YOUR ASSIGNMENT: Among the records below, find the line with "Screen dimensions: 637x463" and the line with "Select the Premium star icon". Set down both and every line between, exactly and with no pictures, but nothing else.

(INFORMATION PROVIDED)

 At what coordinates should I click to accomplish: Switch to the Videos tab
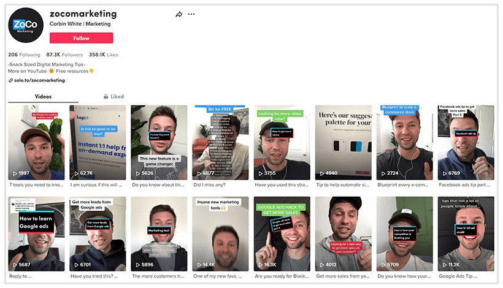pos(43,96)
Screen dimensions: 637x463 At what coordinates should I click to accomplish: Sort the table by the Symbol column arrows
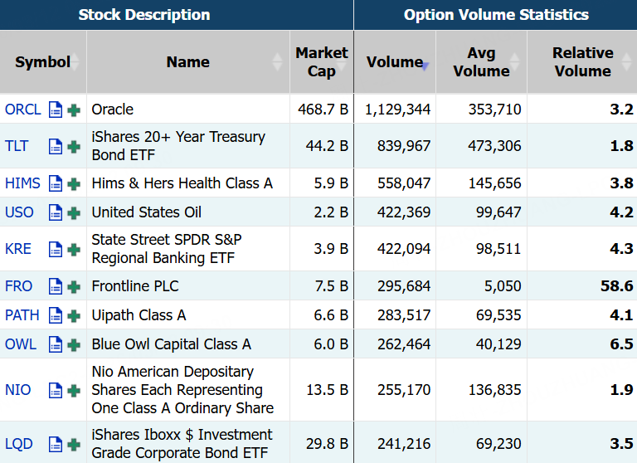click(75, 62)
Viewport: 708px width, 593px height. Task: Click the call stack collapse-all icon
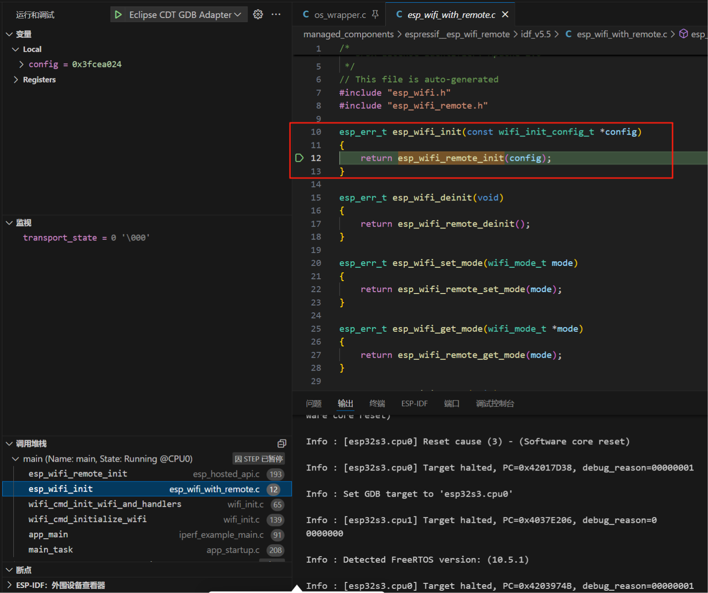coord(282,444)
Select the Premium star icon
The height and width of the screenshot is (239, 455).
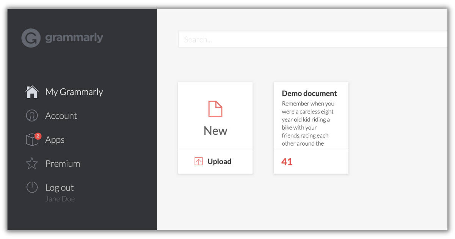[32, 164]
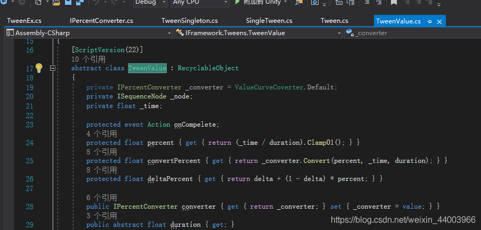Click the 6 references link above converter
Viewport: 481px width, 230px height.
102,198
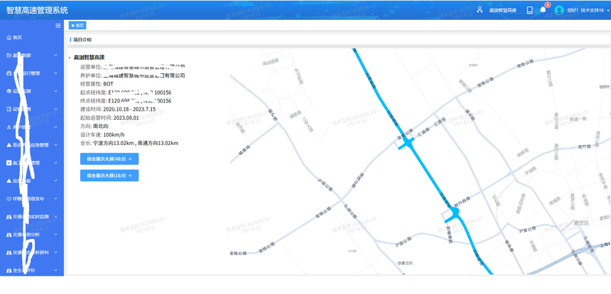Select the 首页 tab above content
The image size is (611, 294).
tap(78, 25)
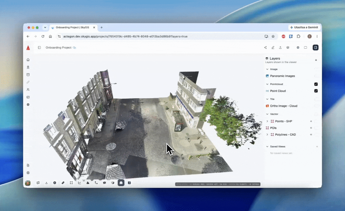Expand the Polylines - CAD layer
The width and height of the screenshot is (345, 211).
(x=267, y=135)
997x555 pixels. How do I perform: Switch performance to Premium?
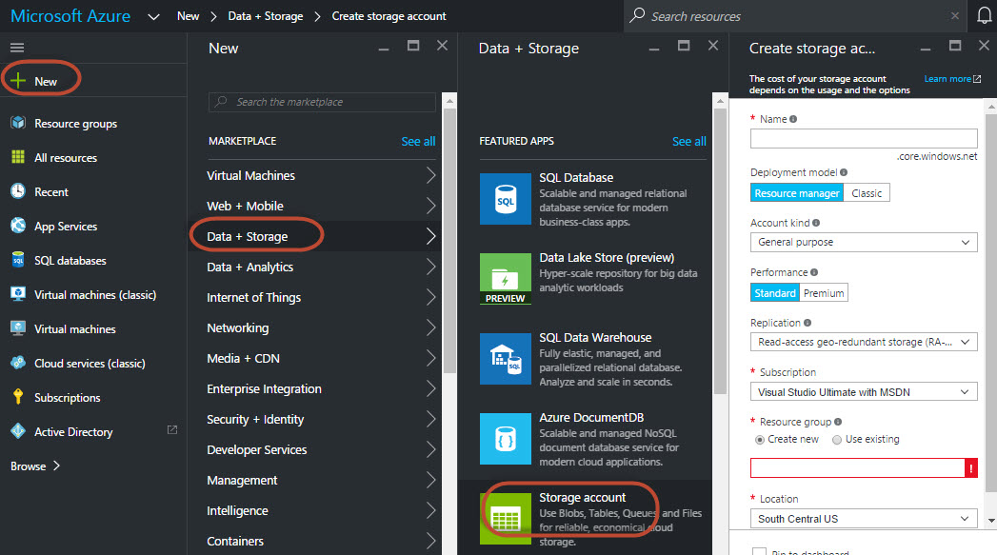click(824, 293)
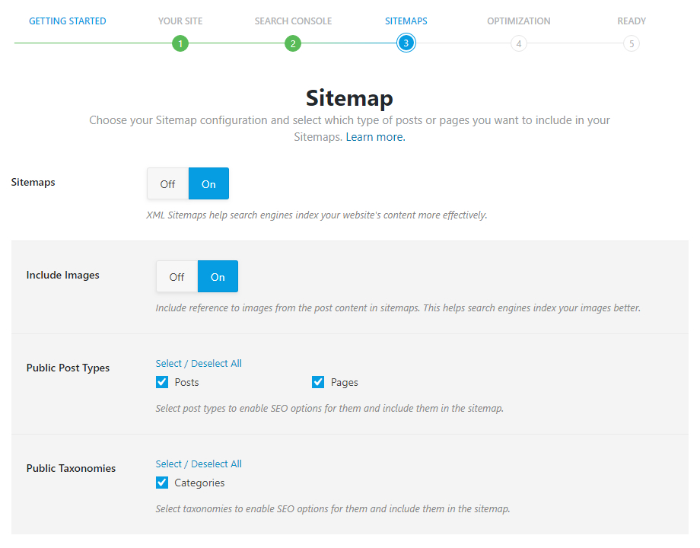The height and width of the screenshot is (548, 700).
Task: Toggle the Categories taxonomy checkbox
Action: (162, 483)
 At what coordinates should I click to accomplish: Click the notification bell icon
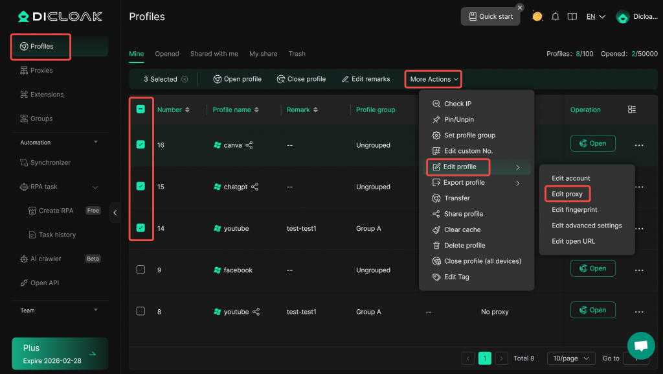(x=555, y=16)
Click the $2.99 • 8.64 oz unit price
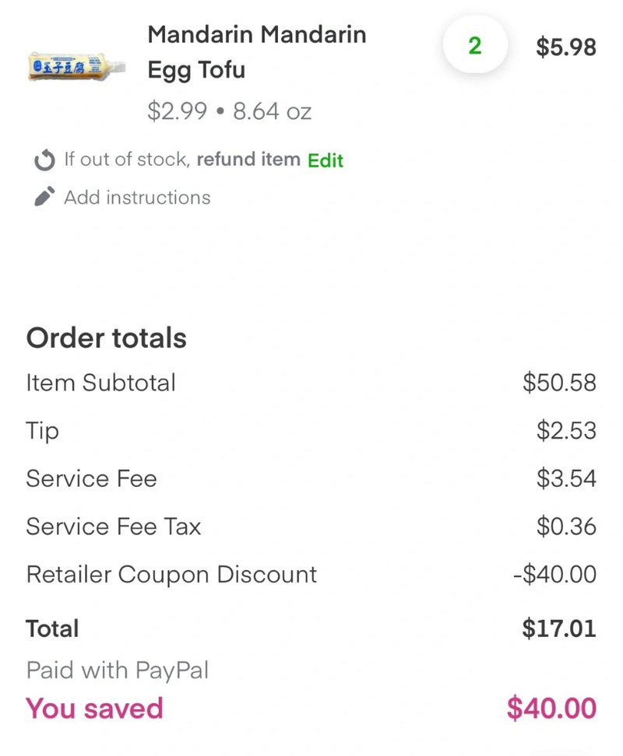This screenshot has height=756, width=623. click(x=229, y=111)
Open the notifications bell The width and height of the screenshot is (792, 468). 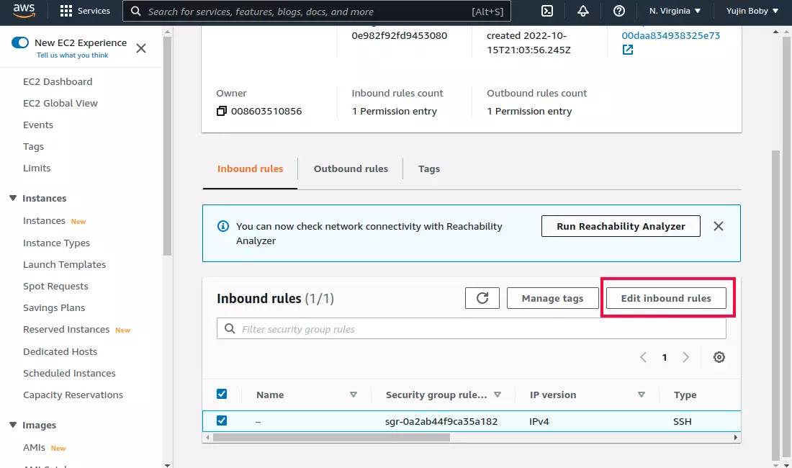pyautogui.click(x=582, y=11)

(End INFORMATION PROVIDED)

WRITTEN RESPONSE:
Screen dimensions: 637x463 At what coordinates should I click to accomplish: Sort the table by the Symbol column arrows
click(75, 62)
Viewport: 708px width, 593px height. Task: Click the call stack collapse-all icon
coord(282,444)
Select the Premium star icon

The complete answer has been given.